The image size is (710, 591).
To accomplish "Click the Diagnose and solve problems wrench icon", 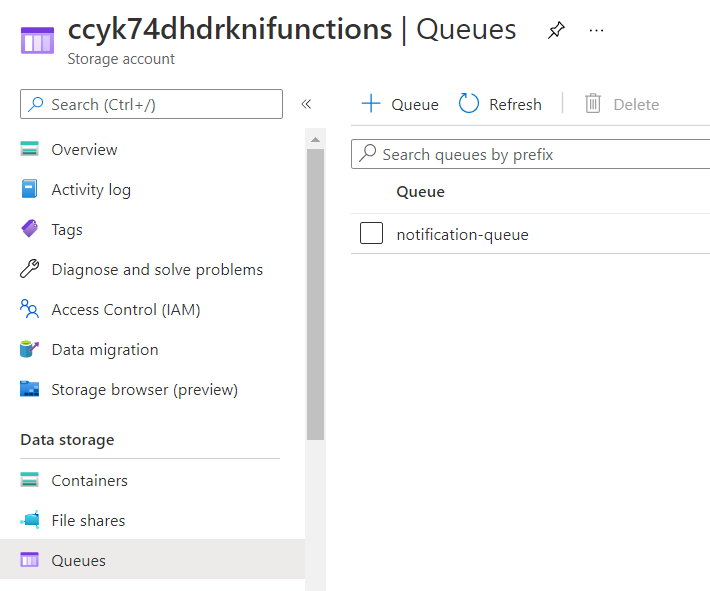I will click(x=30, y=270).
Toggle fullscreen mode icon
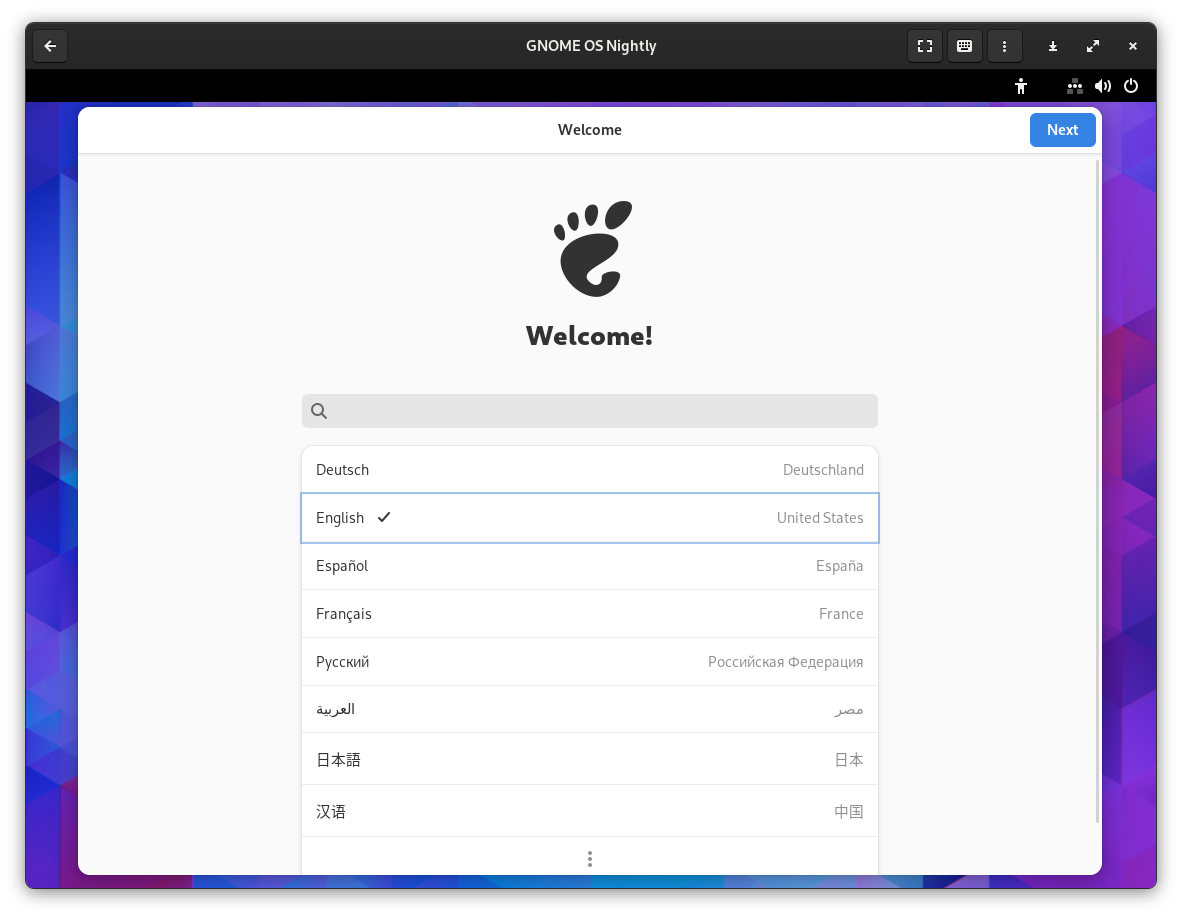The width and height of the screenshot is (1182, 917). coord(924,46)
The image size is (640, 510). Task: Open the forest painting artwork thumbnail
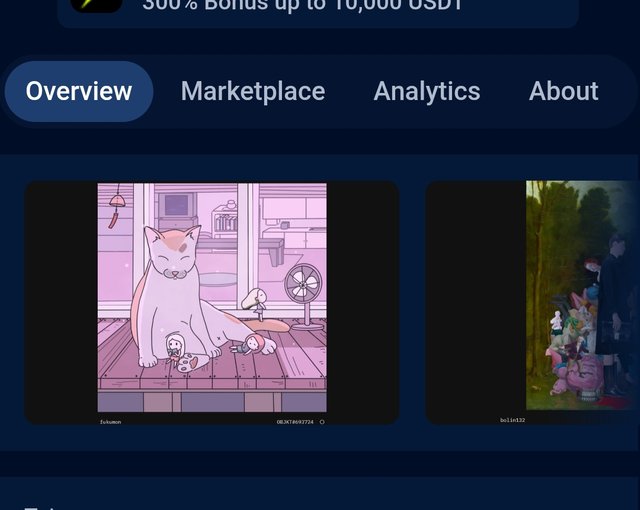[533, 303]
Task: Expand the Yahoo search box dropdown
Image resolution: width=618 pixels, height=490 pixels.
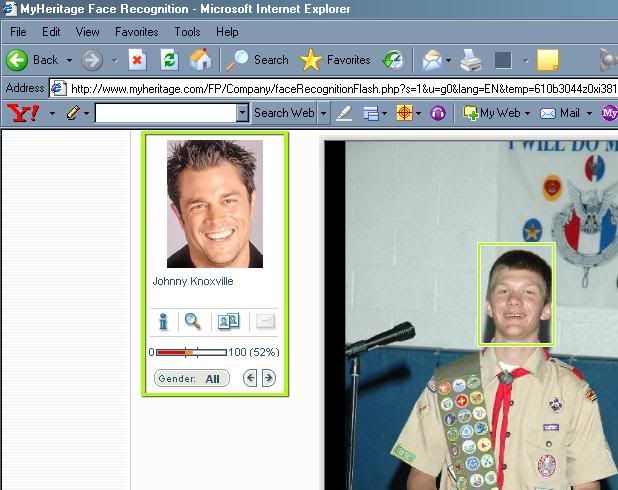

= = = = =

→ **Do this**
Rewrite the records starting at the line that contains "The image size is (640, 510)." and ending at the end of the records, substituting "mountain" for "forest" and leaving everything else unchanged. Omit the pictures from your answer.

→ **The completed task**
The image size is (640, 510). Task: Open the mountain painting artwork thumbnail
[533, 303]
Task: Expand the Yahoo search box dropdown
Image resolution: width=618 pixels, height=490 pixels.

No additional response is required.